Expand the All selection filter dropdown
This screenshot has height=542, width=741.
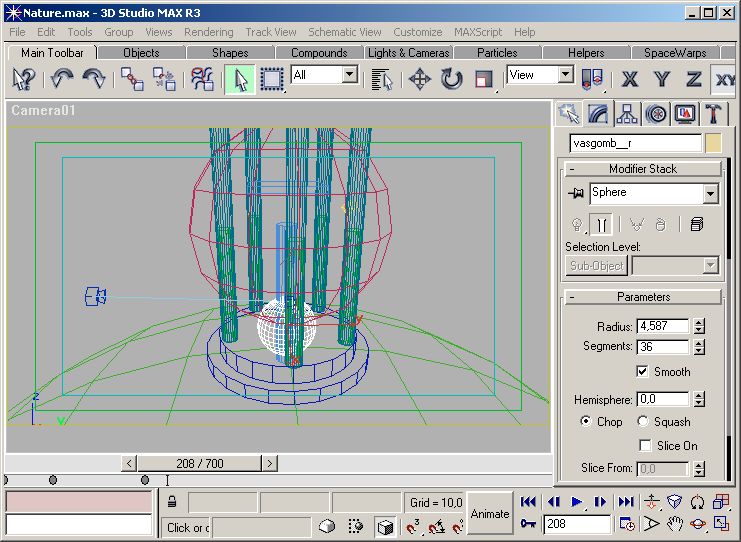tap(349, 75)
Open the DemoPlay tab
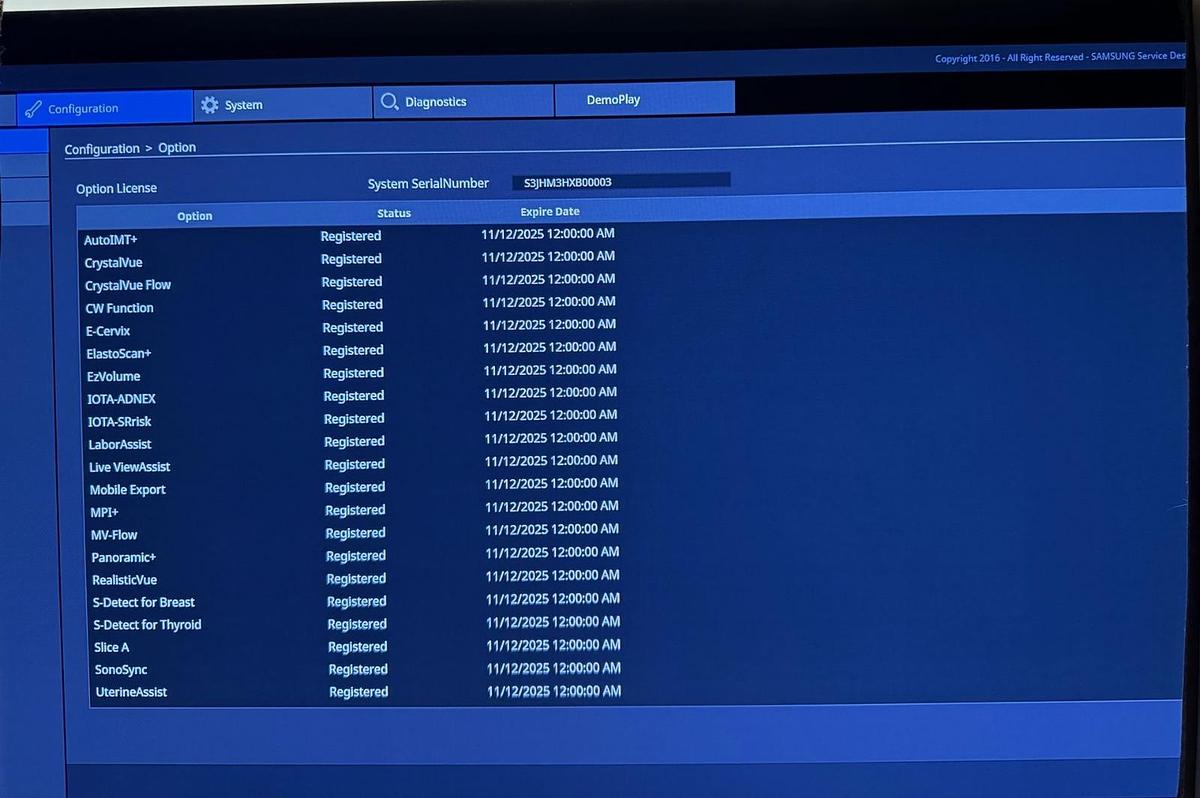 pos(613,100)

→ TASK REQUIREMENTS
Pictures stay out; reproduce every line of the records exactly.

→ SOLUTION FOR THIS TASK
Expand the All selection filter dropdown
This screenshot has height=542, width=741.
tap(349, 75)
Open the DemoPlay tab
 pos(613,100)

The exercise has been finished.